Your goal - If a line in the listing below contains "picker", return that line.

Records supplied -
────────────────────────────────────────
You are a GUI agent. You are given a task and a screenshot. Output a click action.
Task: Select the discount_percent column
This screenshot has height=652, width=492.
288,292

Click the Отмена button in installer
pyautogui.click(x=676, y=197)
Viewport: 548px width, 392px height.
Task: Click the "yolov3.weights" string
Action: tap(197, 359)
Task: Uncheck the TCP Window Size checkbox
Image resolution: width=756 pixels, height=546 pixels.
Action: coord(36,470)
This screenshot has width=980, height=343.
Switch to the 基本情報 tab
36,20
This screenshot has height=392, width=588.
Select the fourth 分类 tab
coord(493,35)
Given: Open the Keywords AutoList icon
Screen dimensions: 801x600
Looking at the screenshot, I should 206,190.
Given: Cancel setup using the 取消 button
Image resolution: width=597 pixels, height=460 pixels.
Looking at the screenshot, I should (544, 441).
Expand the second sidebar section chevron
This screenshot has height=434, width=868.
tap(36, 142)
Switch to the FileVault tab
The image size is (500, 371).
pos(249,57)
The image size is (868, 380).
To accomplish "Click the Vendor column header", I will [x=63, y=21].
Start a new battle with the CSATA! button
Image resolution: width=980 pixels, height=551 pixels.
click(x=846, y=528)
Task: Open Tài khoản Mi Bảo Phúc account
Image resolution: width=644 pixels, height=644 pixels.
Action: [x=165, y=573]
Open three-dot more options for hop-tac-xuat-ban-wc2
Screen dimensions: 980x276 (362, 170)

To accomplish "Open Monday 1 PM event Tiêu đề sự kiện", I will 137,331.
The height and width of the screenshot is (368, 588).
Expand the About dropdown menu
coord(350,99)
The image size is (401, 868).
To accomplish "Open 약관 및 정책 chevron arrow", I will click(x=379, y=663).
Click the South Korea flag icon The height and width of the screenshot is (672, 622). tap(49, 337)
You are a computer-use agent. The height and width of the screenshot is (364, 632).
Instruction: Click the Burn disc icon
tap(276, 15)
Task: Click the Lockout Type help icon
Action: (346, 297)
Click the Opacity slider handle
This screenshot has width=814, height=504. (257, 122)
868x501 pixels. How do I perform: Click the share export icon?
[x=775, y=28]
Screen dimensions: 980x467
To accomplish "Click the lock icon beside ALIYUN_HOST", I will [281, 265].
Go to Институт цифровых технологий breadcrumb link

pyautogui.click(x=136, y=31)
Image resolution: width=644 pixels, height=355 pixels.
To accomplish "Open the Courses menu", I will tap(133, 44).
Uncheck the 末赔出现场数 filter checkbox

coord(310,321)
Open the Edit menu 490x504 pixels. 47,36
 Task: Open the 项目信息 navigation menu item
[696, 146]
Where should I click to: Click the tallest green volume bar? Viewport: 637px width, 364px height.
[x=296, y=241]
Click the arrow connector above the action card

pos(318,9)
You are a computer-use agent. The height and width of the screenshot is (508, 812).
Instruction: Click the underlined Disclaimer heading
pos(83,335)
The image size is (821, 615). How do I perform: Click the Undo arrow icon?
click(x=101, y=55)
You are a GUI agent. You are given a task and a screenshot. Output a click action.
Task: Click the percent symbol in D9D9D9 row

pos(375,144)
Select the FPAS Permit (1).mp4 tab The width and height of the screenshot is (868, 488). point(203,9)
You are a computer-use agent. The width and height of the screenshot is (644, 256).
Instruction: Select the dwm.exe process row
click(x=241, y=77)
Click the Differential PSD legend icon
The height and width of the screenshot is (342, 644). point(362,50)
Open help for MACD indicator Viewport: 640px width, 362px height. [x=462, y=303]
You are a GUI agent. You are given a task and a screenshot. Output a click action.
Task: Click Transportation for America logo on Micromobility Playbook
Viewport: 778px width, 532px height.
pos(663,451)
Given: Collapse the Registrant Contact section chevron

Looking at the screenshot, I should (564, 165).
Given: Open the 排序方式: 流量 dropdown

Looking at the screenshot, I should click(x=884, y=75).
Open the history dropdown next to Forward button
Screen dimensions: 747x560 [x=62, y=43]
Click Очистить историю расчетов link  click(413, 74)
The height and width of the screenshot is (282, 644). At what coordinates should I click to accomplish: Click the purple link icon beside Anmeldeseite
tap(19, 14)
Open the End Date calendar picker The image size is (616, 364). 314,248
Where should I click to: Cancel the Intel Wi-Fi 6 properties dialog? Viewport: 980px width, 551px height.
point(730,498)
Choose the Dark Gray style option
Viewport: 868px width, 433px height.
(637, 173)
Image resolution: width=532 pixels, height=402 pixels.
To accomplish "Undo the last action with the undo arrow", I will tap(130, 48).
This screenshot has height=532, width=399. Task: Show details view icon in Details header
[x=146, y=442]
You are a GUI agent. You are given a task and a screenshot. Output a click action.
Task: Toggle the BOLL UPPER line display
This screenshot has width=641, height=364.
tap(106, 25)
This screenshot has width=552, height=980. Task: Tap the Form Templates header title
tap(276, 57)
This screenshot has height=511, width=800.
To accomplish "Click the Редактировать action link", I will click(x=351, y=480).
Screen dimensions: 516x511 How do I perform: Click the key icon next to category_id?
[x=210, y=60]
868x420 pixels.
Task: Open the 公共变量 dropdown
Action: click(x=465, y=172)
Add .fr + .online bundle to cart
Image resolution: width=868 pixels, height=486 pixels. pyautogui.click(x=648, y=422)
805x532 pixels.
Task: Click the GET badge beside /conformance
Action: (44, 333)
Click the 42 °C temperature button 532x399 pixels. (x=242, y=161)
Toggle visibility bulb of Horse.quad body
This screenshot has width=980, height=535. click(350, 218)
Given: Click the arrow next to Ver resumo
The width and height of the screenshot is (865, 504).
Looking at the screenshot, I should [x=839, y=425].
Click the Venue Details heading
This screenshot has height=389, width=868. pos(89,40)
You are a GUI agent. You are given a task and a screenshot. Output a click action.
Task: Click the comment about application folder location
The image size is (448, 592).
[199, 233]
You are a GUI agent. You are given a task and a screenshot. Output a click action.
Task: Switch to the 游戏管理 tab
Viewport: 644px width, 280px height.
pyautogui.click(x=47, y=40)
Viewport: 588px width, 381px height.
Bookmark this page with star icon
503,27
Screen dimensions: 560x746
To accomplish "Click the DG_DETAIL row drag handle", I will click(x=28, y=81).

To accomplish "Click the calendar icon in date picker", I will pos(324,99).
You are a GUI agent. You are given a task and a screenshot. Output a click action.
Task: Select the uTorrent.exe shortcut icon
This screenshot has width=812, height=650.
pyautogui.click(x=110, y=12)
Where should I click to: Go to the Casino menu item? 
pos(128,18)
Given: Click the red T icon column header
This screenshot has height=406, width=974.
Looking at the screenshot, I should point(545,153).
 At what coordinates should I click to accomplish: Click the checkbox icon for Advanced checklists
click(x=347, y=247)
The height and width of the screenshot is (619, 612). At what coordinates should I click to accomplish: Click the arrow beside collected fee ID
────────────────────────────────────────
Written reply -
Open the End Date calendar picker The image size is (616, 364). 314,248
To accomplish "Click the calendar icon in date picker", I will pos(324,99).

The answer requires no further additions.